Practical Tips That Make Your Review Shine
- Lead with the service: cleaning, filling, crown, braces check, or emergency visit.
- Note timing: how soon you got an appointment and how long you sat before the chair.
- Describe staff care: greeting, consent forms, clear answers, and pain control.
- Add money notes: quote vs bill, payment plans, or insurance handling.
- Mention access: ramps, elevator, doorway width, parking, and restrooms.
- Update your review after any follow-up; say what changed.
Keep sentences short. Use plain words. Readers skim on phones, so front-load the details that matter.
What To Do After You Post
Open the listing again and check that your review appears under your profile.
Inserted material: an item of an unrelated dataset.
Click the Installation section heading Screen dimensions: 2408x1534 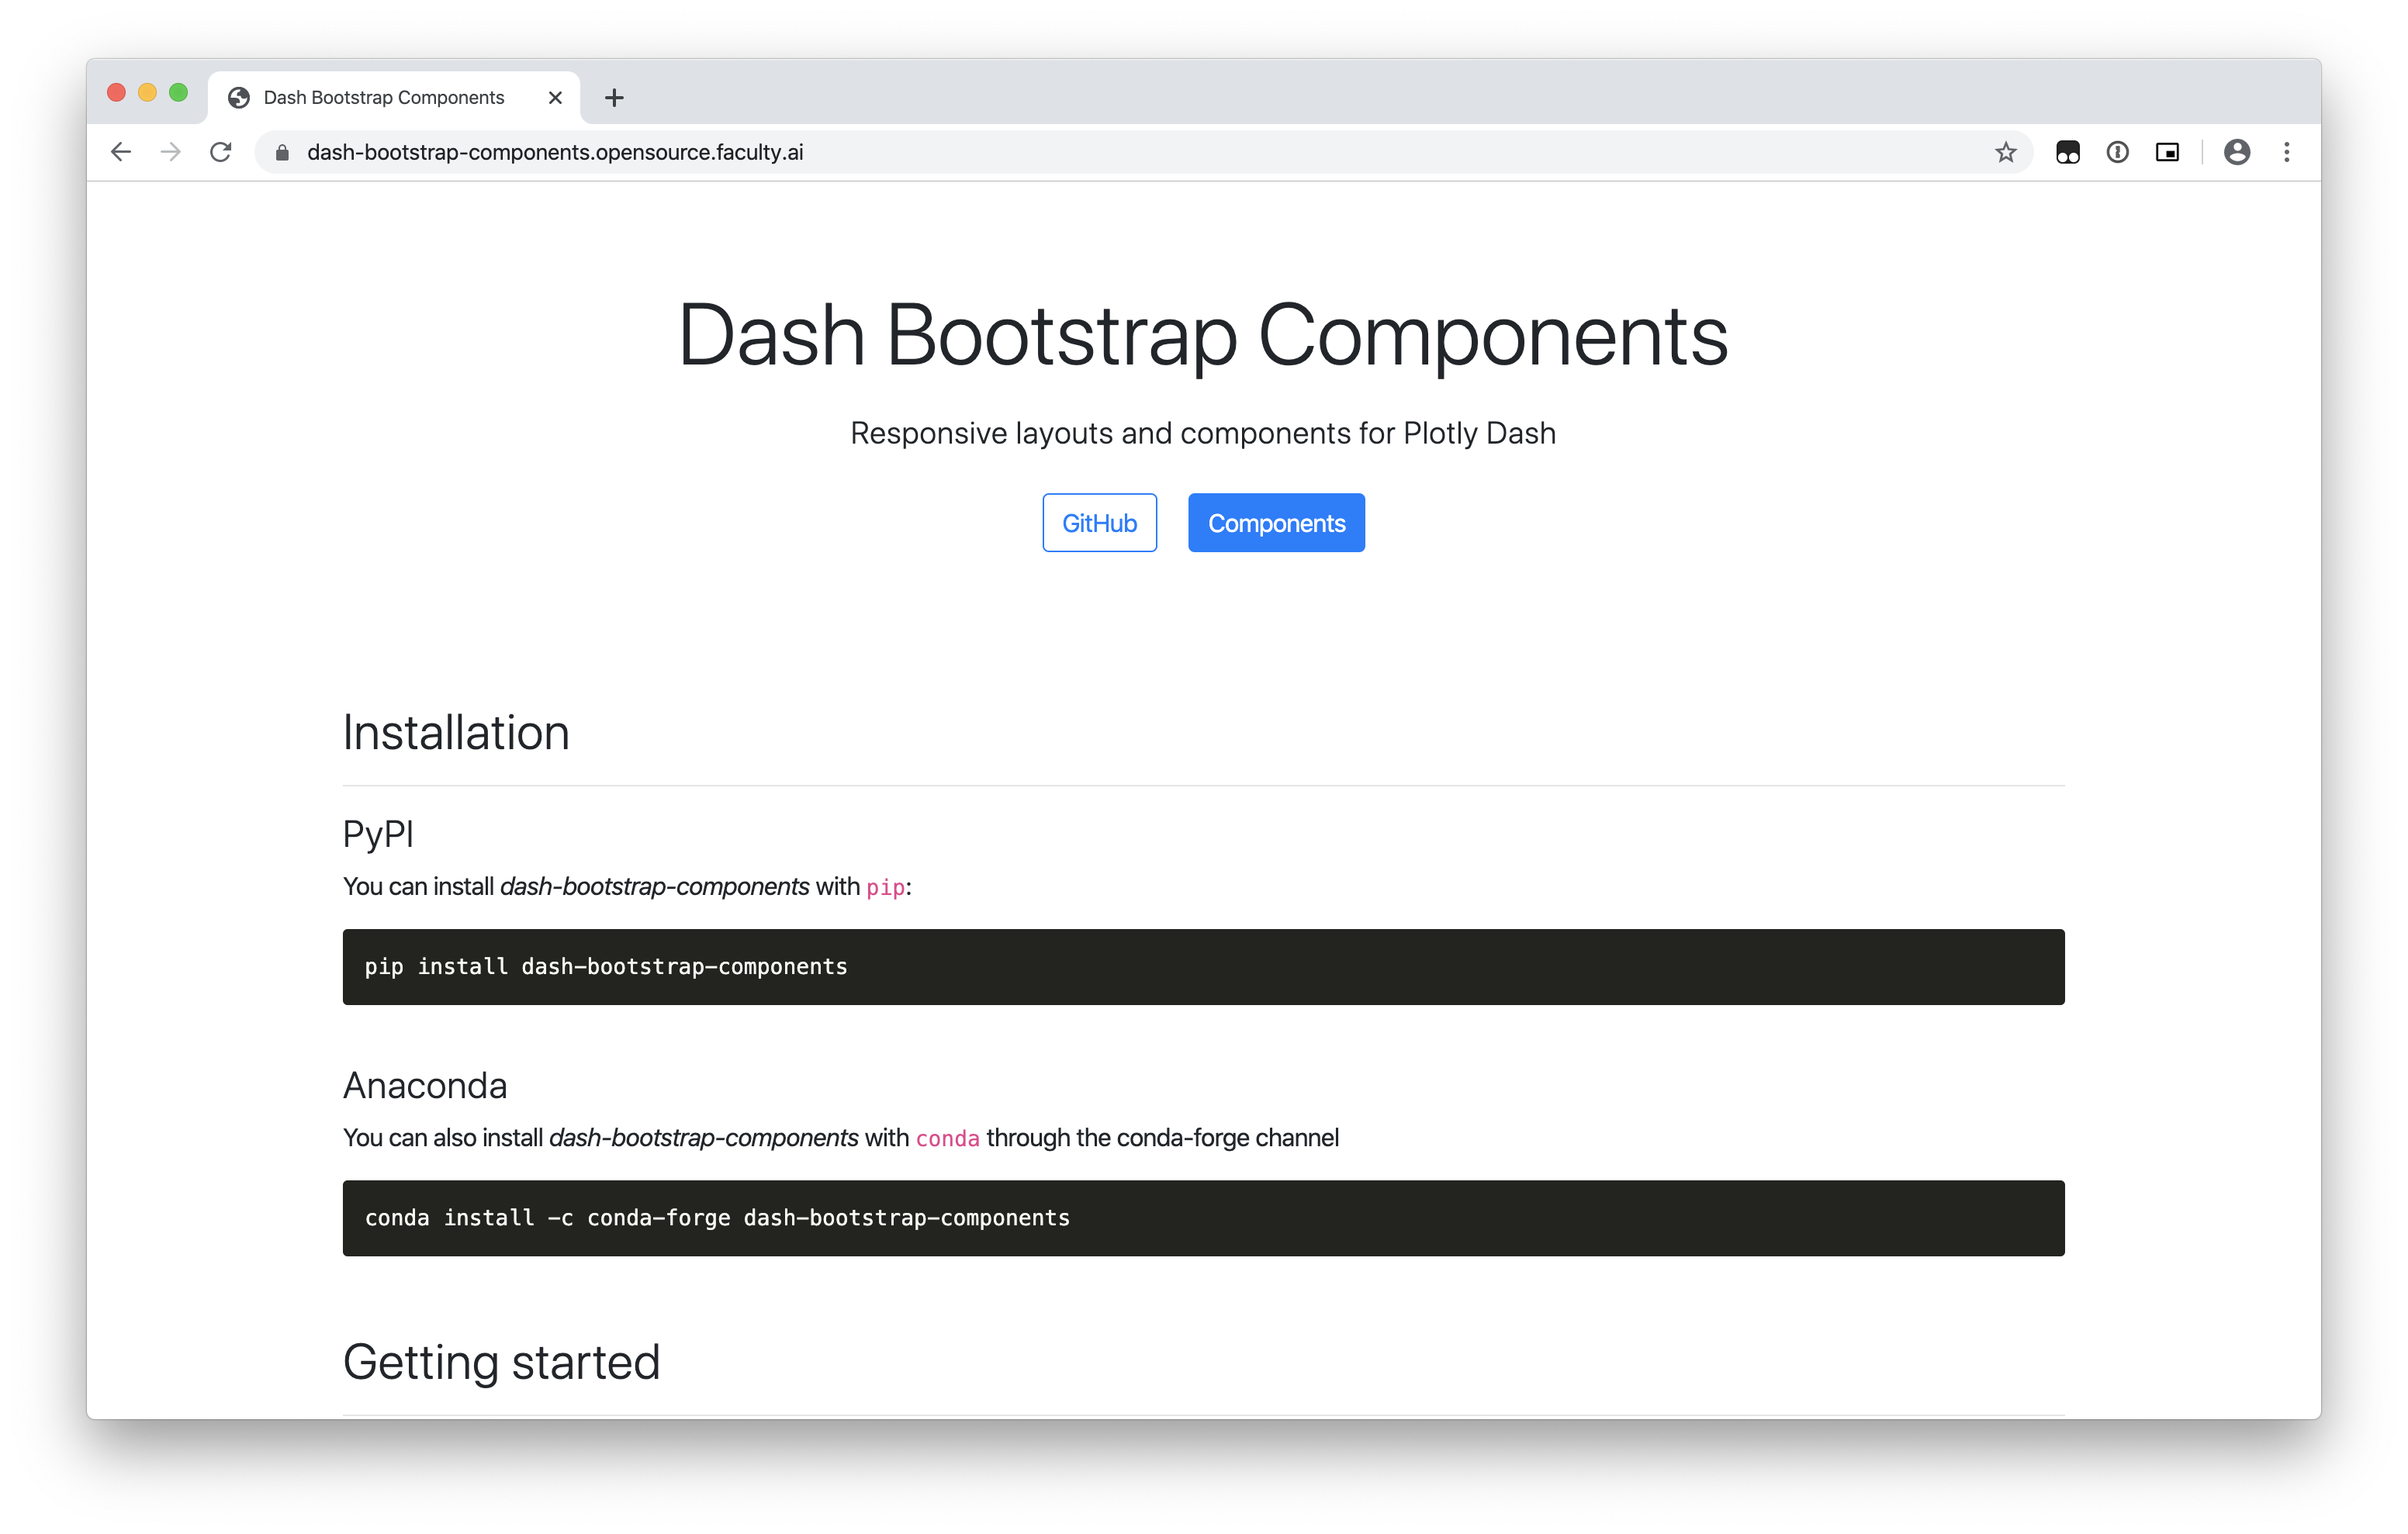(x=456, y=733)
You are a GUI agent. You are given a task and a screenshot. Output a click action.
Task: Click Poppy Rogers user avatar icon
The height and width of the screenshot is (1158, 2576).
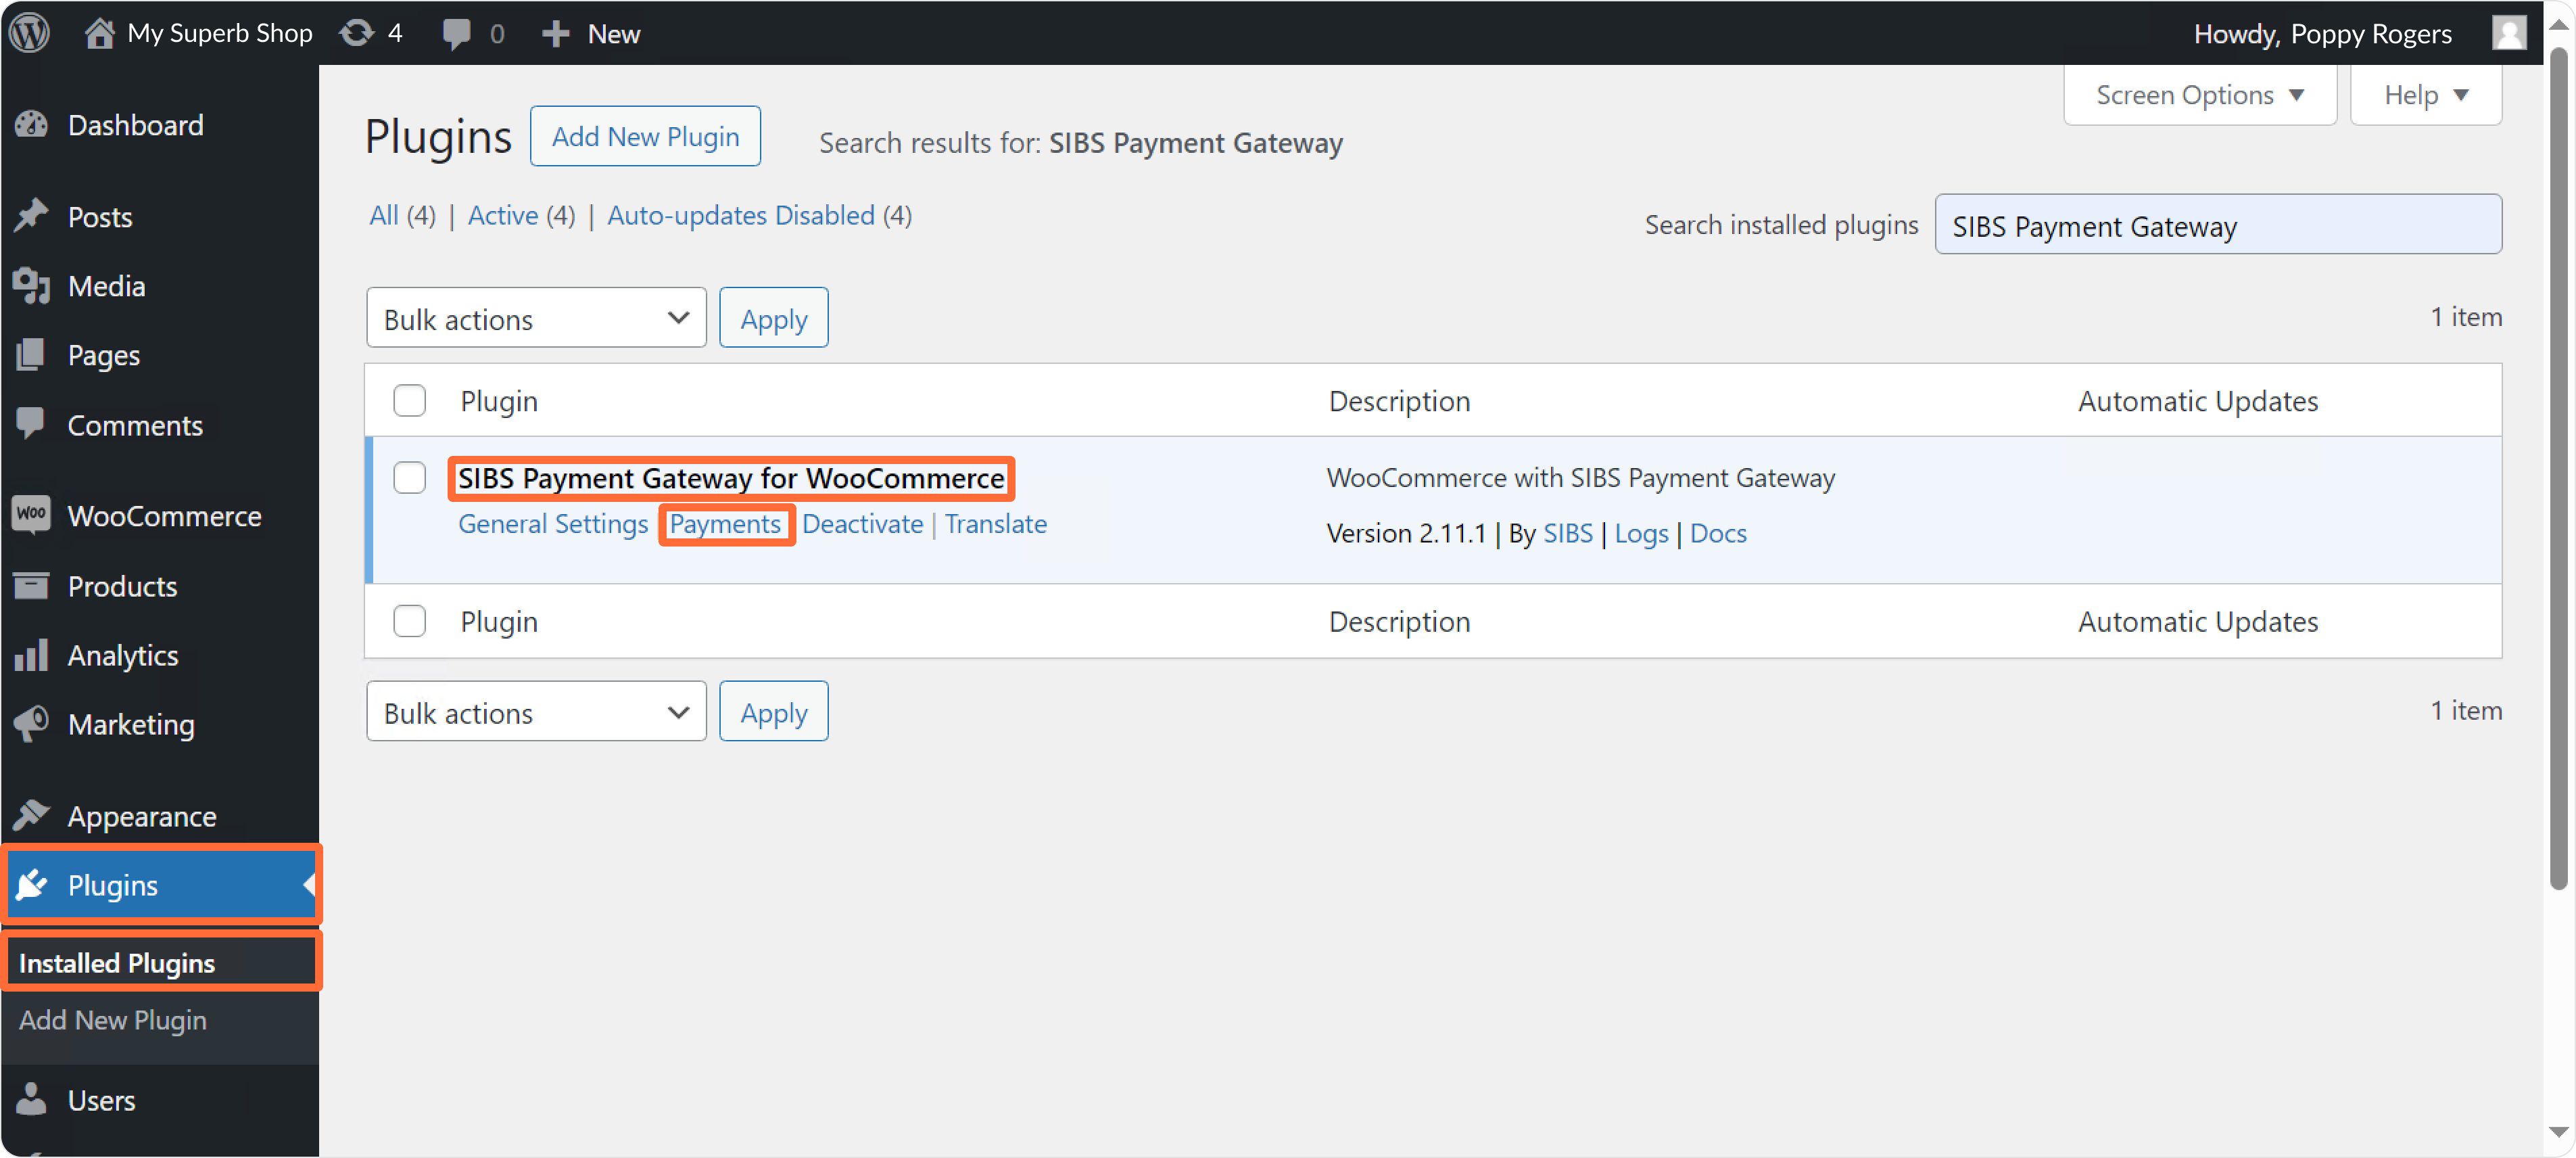2508,33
If it shows up on your phone but not on desktop, give it a little time and refresh. You can share the place link with family who asked for a dentist near them. If someone likes or marks your review as helpful, you’ll see that count under your post.
Going back for a crown, aligners, or a deep cleaning? Add a short update. New wait time, new price notes, or a change in staff can help the next reader. If the clinic solved an earlier issue, say so and adjust your stars if that fits. Clear updates make your post age well.
Privacy Tips For Health Settings
Dental care crosses into health topics, so post with care. Skip private details that can link back to you, such as your phone number, email, policy ID, or a full date of birth. When you share prices, round to a range instead of posting the exact bill down to the cent. If you add a photo, keep faces and papers out of frame.
- Turn off live photo modes before you snap a quick entrance picture.
- Crop screenshots so they hide account names or IDs.
- Use plain terms like “filling” or “wisdom tooth” instead of clinical codes.
- Don’t attach lab results, scripts, or forms.
These small habits protect your privacy while still giving readers the details they need to pick a clinic and plan a visit.
Some clinics send a thank-you note. Reviews are for the public, not private back-and-forth. If a clinic asks you to change stars for a perk, decline and keep your post. Honest feedback helps real patients choose well.